*** DATA SECTION

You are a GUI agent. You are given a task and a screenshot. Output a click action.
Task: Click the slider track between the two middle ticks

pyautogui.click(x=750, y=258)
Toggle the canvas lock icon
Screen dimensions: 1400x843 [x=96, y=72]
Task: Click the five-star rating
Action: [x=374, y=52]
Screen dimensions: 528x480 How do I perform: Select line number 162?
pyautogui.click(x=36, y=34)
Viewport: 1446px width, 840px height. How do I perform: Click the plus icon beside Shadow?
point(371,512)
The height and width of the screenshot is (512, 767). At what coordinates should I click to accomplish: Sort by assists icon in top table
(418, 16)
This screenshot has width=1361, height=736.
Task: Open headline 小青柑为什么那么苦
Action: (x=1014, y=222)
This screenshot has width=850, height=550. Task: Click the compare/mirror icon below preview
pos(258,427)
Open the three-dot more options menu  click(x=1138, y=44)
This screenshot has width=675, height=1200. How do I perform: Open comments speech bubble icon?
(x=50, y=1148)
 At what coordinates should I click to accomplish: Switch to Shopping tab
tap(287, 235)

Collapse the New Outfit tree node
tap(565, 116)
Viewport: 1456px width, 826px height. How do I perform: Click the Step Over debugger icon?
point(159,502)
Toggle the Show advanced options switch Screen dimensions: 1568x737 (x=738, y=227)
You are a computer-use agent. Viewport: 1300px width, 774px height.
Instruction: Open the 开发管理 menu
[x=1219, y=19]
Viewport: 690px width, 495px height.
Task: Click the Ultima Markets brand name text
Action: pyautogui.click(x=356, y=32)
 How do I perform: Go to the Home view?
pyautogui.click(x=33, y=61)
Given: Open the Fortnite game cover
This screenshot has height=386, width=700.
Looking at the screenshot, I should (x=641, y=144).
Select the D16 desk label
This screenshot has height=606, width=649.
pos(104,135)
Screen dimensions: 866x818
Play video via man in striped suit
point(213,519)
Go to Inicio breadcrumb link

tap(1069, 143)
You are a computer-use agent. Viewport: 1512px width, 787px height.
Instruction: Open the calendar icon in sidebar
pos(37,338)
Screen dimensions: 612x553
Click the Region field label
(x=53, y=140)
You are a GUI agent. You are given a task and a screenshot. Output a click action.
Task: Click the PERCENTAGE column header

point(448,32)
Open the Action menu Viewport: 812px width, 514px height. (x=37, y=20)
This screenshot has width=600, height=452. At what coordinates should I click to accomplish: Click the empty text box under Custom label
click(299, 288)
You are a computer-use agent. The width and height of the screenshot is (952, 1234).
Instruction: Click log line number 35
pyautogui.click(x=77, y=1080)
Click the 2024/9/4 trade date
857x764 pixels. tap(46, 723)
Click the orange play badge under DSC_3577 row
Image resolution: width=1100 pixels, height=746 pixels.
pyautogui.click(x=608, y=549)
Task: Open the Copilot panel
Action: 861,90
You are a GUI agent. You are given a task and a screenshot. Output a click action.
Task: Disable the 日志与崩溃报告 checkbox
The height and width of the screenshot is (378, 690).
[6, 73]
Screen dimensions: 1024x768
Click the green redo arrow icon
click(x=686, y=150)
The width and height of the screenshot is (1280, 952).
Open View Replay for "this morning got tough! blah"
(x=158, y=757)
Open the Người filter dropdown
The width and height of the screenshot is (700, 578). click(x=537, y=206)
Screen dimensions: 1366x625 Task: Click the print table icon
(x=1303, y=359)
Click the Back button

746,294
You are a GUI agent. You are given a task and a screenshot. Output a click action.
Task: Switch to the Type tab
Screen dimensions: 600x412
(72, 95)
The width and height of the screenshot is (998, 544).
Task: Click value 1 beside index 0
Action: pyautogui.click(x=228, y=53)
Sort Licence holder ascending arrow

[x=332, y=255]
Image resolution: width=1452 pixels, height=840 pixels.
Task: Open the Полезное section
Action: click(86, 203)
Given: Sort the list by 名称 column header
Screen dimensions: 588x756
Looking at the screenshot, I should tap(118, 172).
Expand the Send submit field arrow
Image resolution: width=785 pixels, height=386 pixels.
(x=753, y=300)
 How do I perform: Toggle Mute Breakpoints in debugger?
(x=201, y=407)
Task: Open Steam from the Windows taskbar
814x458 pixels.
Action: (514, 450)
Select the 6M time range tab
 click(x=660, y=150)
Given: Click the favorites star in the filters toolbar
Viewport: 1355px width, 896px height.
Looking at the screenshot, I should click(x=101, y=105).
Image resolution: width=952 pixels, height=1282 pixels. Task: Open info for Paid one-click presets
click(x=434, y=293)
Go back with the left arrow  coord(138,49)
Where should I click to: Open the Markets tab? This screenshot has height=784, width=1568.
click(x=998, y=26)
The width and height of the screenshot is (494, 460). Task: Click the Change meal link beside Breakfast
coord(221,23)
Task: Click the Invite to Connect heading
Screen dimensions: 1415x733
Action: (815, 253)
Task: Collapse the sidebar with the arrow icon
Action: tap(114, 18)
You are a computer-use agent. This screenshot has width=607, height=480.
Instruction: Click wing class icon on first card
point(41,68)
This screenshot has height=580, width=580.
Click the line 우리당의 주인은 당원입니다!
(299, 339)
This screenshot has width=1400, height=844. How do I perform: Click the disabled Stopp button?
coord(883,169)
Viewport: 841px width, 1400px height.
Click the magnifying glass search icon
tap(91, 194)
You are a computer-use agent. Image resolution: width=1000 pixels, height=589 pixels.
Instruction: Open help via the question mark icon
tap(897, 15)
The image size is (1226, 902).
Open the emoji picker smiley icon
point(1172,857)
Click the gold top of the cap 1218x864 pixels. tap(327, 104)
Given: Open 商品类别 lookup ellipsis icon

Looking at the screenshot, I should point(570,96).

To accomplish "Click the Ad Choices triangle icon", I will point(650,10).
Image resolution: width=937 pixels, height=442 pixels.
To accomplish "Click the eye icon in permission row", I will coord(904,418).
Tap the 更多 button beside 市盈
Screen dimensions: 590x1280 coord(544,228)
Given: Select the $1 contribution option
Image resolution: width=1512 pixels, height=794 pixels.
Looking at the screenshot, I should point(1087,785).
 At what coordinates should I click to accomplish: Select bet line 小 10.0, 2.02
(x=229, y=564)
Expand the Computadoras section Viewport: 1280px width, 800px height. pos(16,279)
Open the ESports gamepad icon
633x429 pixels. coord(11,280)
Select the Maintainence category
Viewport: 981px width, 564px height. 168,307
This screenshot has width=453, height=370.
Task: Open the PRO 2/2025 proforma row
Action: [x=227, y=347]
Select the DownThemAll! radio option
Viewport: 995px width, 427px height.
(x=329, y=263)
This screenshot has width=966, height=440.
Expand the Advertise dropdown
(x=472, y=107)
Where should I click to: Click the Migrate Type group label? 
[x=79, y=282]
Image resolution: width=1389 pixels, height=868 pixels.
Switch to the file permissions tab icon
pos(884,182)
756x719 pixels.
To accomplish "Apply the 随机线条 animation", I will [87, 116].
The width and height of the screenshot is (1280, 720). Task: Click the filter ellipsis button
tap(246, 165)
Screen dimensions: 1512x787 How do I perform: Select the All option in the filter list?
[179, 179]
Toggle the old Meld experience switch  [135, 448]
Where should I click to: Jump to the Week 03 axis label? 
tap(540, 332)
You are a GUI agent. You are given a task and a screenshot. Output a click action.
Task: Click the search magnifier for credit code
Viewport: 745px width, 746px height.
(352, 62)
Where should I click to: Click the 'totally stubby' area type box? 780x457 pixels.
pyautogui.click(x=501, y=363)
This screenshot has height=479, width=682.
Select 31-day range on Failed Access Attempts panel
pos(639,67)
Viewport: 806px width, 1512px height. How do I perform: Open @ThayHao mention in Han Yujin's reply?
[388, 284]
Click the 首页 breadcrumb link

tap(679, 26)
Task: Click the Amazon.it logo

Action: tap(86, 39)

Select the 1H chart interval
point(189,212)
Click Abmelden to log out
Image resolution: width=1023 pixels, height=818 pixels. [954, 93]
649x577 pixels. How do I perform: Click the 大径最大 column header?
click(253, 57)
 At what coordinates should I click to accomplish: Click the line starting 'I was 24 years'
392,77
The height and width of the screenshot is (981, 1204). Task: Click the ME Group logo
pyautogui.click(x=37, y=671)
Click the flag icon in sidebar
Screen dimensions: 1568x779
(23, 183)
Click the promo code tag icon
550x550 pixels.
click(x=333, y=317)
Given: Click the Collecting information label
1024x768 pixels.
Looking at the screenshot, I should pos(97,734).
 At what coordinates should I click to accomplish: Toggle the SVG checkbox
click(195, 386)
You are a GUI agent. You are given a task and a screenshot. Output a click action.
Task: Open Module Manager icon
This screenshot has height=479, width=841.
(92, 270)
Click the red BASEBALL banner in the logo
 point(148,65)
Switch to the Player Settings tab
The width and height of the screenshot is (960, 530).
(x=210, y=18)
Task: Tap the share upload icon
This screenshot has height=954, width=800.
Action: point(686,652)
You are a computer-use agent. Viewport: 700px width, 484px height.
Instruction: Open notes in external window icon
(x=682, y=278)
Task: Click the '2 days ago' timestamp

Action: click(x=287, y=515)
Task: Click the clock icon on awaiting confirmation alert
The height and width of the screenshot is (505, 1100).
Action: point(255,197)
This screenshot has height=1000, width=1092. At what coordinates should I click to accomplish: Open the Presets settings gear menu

******

EXERCISE BRIEF>
Based on the records above, count the lines in which "will" occurs and provide only the number.

ANSWER FOR THIS EXERCISE>
3